- [Task statement]: Among the entries below, please repeat exactly and only the lines from the line containing "Viewport: 1555px width, 875px height." to the line containing "Given: Play the video preview", both lines included.

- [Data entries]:
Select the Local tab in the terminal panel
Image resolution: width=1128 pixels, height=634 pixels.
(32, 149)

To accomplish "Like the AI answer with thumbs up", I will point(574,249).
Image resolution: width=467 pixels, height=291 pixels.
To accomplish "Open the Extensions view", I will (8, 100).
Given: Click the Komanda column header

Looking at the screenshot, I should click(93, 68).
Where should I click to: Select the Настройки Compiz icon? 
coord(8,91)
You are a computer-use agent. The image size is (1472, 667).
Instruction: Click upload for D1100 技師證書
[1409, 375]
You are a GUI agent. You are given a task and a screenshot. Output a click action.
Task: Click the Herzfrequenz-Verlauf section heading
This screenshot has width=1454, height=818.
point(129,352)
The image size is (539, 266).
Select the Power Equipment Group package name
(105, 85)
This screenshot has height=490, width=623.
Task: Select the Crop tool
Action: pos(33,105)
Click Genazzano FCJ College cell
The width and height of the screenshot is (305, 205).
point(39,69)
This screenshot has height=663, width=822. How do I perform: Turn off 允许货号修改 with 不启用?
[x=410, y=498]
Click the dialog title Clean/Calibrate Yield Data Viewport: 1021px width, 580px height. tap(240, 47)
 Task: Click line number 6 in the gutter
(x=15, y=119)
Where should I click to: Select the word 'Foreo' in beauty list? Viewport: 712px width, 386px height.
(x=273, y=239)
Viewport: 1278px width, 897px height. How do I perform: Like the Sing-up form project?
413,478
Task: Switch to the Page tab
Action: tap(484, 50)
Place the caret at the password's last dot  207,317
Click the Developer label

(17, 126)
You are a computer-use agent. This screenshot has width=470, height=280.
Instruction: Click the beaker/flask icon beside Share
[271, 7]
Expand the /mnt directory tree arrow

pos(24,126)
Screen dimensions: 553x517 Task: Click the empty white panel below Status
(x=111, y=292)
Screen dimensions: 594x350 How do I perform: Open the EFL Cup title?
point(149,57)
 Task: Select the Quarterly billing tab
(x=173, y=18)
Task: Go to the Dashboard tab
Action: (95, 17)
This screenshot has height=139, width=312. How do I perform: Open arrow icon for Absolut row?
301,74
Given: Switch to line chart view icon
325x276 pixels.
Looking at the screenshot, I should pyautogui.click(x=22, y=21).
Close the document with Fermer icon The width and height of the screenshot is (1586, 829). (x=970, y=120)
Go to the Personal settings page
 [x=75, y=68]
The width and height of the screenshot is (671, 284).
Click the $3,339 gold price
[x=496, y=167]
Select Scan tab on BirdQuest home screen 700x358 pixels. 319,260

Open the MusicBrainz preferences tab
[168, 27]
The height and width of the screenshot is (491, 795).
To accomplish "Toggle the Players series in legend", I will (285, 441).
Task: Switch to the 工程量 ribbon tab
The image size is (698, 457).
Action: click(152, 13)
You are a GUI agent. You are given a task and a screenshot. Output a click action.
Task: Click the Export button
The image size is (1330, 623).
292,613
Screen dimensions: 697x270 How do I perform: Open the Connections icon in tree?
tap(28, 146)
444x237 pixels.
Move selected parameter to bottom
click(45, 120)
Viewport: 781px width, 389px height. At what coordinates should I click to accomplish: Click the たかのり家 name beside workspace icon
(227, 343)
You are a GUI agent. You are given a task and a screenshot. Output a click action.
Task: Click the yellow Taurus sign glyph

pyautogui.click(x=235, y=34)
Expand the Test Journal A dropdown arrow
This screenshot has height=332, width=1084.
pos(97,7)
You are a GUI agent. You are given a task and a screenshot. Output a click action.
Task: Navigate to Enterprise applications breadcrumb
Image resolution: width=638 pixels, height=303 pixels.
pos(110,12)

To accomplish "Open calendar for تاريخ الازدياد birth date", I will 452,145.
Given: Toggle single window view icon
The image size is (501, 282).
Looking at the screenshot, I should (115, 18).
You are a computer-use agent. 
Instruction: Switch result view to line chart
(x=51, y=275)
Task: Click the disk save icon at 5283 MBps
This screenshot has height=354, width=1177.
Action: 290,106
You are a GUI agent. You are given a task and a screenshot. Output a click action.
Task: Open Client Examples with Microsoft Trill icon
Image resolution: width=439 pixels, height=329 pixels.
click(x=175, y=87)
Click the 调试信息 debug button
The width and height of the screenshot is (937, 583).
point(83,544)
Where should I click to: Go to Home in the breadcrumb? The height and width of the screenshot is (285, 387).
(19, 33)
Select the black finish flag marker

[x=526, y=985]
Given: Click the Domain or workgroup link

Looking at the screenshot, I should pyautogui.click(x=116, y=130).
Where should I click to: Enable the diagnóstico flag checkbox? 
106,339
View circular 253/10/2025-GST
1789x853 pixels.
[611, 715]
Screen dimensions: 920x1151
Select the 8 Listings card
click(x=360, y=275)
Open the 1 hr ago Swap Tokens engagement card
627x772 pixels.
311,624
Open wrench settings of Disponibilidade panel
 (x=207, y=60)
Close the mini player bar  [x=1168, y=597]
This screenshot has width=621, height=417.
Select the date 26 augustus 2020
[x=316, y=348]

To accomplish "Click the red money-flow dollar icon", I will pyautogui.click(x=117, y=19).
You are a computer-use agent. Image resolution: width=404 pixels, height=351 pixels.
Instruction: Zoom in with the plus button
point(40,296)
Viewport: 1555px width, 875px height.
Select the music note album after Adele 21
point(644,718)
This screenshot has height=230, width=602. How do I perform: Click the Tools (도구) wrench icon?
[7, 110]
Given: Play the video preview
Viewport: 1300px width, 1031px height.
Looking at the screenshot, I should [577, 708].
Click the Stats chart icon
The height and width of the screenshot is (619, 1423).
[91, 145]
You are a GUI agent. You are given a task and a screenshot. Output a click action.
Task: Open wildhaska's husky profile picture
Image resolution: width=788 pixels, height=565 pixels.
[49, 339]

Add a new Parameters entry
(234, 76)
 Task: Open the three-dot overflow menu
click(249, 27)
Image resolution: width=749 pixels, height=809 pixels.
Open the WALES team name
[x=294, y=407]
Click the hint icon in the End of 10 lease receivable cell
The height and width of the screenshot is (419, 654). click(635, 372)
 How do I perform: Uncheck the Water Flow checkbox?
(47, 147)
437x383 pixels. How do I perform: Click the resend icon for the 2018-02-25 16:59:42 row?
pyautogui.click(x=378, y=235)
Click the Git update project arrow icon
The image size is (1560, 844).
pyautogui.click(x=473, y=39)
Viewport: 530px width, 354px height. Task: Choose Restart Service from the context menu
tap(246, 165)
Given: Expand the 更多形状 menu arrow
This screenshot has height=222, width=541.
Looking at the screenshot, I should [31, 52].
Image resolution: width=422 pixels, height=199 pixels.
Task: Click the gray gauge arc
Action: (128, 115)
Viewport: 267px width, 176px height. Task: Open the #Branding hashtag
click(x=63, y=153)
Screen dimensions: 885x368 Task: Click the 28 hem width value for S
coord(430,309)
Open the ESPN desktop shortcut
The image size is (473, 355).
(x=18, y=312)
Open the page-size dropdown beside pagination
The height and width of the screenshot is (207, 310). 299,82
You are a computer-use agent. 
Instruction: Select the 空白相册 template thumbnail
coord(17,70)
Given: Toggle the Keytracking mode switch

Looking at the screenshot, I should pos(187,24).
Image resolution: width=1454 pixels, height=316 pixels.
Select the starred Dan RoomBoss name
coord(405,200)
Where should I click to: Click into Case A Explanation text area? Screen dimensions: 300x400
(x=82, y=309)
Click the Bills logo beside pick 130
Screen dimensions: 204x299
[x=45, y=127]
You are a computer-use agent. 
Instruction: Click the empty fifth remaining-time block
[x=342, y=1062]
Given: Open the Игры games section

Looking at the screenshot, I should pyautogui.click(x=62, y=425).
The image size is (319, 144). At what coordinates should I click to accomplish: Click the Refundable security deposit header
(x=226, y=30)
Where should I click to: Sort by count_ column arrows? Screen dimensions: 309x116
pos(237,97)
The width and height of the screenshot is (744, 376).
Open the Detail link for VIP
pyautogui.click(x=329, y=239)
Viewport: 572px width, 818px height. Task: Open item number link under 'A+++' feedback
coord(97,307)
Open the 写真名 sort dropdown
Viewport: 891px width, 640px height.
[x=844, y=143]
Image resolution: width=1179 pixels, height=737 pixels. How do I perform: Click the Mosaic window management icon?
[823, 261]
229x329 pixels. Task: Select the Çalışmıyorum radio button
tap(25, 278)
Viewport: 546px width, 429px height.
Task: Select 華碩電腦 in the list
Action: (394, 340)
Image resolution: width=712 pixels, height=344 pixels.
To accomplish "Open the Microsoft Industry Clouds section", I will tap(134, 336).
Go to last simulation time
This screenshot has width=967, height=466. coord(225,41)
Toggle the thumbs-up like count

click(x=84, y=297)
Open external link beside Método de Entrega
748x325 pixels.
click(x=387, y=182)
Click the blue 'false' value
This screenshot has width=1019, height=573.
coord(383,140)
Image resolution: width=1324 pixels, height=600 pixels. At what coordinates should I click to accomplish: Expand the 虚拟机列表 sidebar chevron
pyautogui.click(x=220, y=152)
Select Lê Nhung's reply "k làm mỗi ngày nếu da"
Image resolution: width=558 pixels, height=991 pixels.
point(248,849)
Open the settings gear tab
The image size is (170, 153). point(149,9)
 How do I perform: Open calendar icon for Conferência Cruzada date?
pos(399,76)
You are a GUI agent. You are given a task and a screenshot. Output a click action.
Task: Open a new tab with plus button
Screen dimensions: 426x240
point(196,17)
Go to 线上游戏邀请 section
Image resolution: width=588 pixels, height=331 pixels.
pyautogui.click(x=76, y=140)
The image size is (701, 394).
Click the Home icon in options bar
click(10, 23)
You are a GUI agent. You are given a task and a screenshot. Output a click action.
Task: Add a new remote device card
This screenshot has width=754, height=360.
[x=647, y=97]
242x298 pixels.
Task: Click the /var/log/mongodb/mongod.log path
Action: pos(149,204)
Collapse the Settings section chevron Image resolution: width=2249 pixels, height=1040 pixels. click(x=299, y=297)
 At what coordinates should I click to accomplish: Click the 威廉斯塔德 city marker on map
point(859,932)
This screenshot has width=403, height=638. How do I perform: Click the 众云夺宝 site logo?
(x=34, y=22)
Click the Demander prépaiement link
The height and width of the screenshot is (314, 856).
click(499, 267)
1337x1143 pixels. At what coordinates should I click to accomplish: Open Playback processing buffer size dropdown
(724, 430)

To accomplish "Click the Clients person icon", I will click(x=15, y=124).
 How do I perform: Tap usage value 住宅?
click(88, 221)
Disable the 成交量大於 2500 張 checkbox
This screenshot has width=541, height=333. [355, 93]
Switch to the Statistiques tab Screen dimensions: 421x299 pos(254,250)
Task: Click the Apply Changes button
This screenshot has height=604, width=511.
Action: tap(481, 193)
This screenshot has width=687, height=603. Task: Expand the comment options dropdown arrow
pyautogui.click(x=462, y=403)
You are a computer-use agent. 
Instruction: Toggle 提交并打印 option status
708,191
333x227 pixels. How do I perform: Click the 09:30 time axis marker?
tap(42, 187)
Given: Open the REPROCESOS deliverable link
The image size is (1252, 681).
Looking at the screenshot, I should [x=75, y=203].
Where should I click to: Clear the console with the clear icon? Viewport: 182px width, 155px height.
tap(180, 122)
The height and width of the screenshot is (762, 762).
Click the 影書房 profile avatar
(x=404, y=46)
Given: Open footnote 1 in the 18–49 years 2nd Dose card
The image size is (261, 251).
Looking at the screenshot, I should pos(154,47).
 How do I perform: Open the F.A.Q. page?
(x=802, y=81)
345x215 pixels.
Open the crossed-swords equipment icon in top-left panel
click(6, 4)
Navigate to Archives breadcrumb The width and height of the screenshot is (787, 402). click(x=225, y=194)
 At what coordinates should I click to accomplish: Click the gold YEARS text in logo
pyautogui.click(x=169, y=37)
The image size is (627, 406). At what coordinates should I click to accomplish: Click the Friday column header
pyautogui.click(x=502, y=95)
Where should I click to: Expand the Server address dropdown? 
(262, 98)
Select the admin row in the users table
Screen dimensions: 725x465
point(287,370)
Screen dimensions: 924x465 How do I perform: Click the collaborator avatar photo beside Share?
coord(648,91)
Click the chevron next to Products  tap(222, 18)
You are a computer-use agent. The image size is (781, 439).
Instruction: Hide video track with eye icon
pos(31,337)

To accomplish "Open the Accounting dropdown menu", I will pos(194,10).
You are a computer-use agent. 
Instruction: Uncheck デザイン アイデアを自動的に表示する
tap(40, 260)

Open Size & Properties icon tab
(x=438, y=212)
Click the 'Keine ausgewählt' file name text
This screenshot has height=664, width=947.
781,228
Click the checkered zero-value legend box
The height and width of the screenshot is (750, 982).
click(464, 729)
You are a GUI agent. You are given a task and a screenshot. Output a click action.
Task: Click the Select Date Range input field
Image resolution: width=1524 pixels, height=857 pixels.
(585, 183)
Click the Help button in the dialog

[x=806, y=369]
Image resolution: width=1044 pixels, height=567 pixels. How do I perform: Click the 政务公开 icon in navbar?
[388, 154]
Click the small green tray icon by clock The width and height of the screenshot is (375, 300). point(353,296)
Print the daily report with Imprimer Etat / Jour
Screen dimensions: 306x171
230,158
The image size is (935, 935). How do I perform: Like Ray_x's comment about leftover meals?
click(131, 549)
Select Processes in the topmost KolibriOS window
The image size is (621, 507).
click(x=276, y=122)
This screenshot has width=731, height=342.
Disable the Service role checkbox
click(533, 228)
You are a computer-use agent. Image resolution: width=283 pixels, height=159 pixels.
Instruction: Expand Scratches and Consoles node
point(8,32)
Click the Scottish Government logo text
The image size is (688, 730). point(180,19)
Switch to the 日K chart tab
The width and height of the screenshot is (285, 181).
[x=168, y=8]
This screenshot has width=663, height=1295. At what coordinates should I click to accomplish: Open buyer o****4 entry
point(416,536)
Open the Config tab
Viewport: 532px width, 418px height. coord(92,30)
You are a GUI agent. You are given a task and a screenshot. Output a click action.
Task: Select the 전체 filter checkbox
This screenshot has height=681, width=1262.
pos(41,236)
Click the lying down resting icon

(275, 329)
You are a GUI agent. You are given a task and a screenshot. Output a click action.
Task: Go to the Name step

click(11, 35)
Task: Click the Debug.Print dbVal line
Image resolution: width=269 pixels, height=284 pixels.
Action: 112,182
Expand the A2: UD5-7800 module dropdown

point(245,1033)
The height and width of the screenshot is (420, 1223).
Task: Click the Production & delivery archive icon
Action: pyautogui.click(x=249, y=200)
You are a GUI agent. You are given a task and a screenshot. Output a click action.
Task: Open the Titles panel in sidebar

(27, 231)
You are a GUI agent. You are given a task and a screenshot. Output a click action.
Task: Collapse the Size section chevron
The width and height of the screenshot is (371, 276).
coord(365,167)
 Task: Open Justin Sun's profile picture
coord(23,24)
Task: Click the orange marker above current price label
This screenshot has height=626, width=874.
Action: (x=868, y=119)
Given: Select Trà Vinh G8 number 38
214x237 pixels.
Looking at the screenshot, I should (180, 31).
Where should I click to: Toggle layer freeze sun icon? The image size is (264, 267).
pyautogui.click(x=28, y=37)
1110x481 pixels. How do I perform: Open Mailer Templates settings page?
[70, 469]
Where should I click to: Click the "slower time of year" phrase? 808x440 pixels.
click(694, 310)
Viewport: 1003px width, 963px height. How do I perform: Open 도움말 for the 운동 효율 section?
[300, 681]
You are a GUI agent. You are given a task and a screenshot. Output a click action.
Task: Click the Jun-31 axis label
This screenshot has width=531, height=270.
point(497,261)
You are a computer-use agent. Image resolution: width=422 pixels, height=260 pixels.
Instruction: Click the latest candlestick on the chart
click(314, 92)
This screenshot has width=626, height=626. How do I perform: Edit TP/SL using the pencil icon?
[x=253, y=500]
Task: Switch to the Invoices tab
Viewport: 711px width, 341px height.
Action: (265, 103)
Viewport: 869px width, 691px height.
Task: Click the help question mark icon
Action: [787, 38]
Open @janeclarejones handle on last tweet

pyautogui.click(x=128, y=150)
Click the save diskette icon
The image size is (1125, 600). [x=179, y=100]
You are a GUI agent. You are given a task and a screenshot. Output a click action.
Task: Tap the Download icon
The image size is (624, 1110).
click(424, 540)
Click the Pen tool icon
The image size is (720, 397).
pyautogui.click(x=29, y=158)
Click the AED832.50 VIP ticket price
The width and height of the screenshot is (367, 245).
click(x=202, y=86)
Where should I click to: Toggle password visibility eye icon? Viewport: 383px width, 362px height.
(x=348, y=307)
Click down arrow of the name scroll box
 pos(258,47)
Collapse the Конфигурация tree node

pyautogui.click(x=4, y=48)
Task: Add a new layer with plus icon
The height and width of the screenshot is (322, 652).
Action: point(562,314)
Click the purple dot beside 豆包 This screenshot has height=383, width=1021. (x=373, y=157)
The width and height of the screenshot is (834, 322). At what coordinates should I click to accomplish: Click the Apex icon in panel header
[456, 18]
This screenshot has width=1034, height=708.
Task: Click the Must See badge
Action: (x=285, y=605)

- [Answer box]:
Viewport: 1555px width, 875px height.
Select the music note album after Adele 21
point(644,718)
This screenshot has height=230, width=602. How do I perform: Click the Tools (도구) wrench icon?
[7, 110]
Given: Play the video preview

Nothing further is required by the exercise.